Tasarrufa konu malın sabit tenkis oranında bölünmezliği ortaya çıktığı takdirde sözü geçen 564. maddedeki tercih hakkı gündeme gelecektir. Böyle bir durum ortaya çıkmadan davalının tercih hakkı doğmadan davalının tercihini kullanması söz konusu olamaz. Daha önce bir tercihten söz edilmişse sonuç doğurmaz. O zaman davalıdan tercihi sorulmak ve 11.11.1994 günlü 4/4 sayılı İçtihadı Birleştirme Kararı uyarınca süratle dava konusu olup sabit tenkis oranına göre bölünemeyen malın, karar tarihine en yakın tarihteki rayice göre değeri belirlenmeli ve bu değerin sabit tenkis oranıyla çarpımından bulunacak naktin ödetilmesine karar verilmelidir.
Diğer taraftan, 4721 sayılı Türk Medeni Kanunu"nun 565. maddesinin 1. fıkrasının 3. bendinde; mirasbırakanın serbestçe dönme hakkını saklı tutarak yaptığı bağışlamalar ile ölümünden önceki bir yıl içinde adet üzere verilen hediyeler dışında yapmış olduğu bağışlamaların mutlak tenkise tabi olacağı hükme bağlanmış olup, bu bent dışında kalan bağışlar yönünden ise tenkise hükmedilebilmesi için aynı maddenin 4. bendi uyarınca temlikin, saklı pay kurallarını etkisiz kılmak amacıyla yapıldığının aşikar bulunması gerektiği kuşkusuzdur.

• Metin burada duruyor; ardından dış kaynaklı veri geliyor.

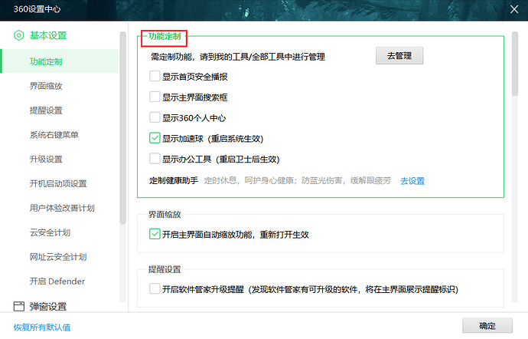Click the 弹窗设置 window icon
The height and width of the screenshot is (339, 528).
(x=18, y=306)
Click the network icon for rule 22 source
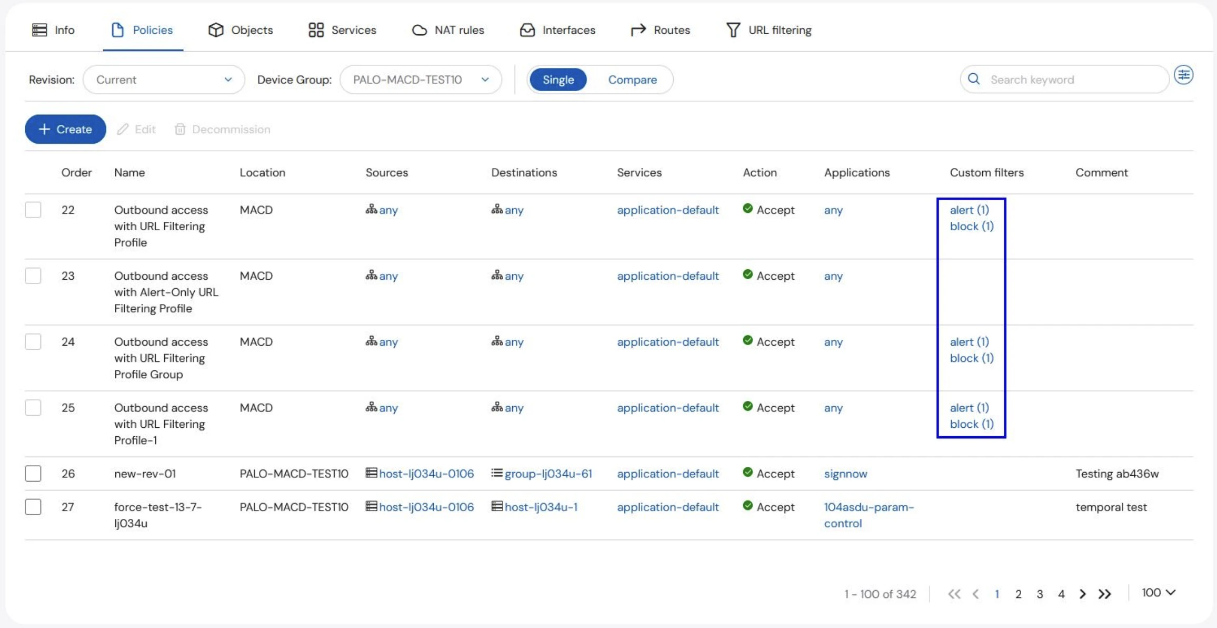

Somut olaya gelince, bağış tarihi ile murisin ölümü arasında bir seneden fazla süre geçtiği sabit olup; bu durumda, temlikin, mutlak tenkise tabi bir tasarruf niteliğinde bulunmadığı ve ancak; TMK"nın 565. maddesinin 1. fıkrasının 4. bendi gereğince mirasbırakanın saklı pay kurallarını ihlal kastı ile hareket ettiğinin ispatlanması halinde tenkise tabi tutulacağı açıktır.
Ne var ki, mahkemece, muris Timugan’ın bağış suretiyle yaptığı temlikte saklı pay kurallarını bertaraf etme kastının bulunup bulunmadığının belirlenmesi yönünden hükme yeterli bir araştırma ve inceleme yapıldığını söyleyebilme olanağı yoktur.
Hal böyle olunca, mirasbırakanın temlikinde saklı pay kurallarını etkisiz kılmak amacıyla hareket edip etmediğinin yukarıda değinilen ilkeler doğrultusunda yöntemince araştırılarak saptanması, bu konuda taraflarca gösterilen tanıkların dinlenilmesi, toplanan ve toplanacak tüm delillerin birlikte değerlendirilmesi ve sonucuna göre bir karar verilmesi gerekirken; eksik inceleme ile yetinilerek yazılı şekilde hüküm tesisi isabetsizdir.
Davalı vekilinin yerinde bulunan temyiz itirazlarının kabulü ile, hükmün (6100 sayılı Yasa"nın geçici 3.maddesi yollaması ile) 1086 sayılı HUMK."nun 428.maddesi gereğince BOZULMASINA, 10/09/2020 tarihinde oybirliğiyle karar verildi.